Harold: The next time you guys go to the mall, and you see a bunch of teenagers out there talking about something interesting like the new Alanis Morissette CD. [He gives everyone 2 thumbs up and with a high pitch voice and says] RULES!

Harold: Okay so, and you know it reminds you one of your [making quote marks with his hands to sarcastically emphasize]"Amusing stories".
Harold: Don't launch right in to the two hour version you know, see if you can get their attention like uh, you know.

[Impersonating an old man with a deep voice and sounds like a dumb person]

Harold: "Uh, you uh know one time I uh had to change a tire in the rain, on my way to a wedding."
[The audience laughs while Harold has the right eyebrow raised while he had an open mouth smile that made him look like an idiot.]

Harold: If you are met with cold stares, don't tell the story! Move on, pitch out another idea!

Harold: [He does his old man impression and says]"Duh (Did I) tell you kids about the time I stepped on a birthday cake? Duhuhuh (to emphasize a dumb old man)"
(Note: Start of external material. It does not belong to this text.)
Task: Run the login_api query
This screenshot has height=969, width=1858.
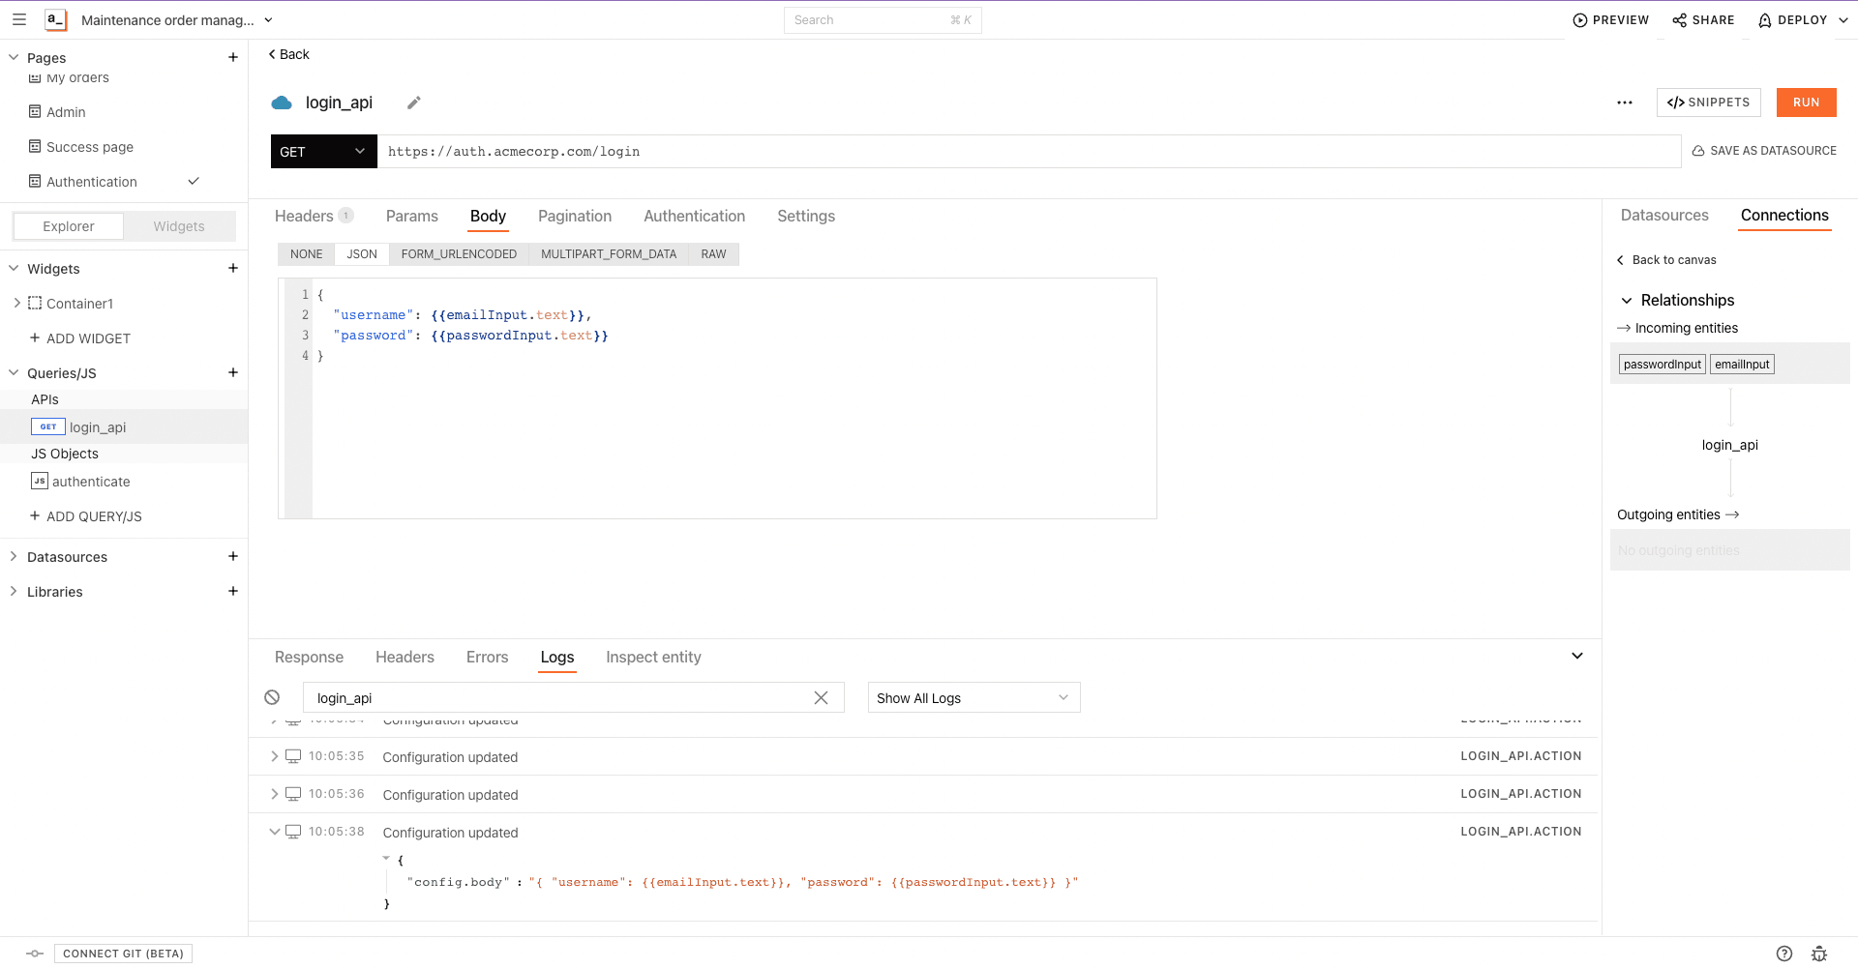Action: coord(1806,103)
Harold: [Harold pointed his hands at the camera] If they are interested, and only if they are interested, go on with a little bit longer version. But, you know, as for the two hour version is concerned. Trust me; we're willing to wait for the video.

[Audience laughs and the angle of the camera shifts to the right]

Harold: Remember, you're on your own. Don't push it.

[Audience laughs and claps]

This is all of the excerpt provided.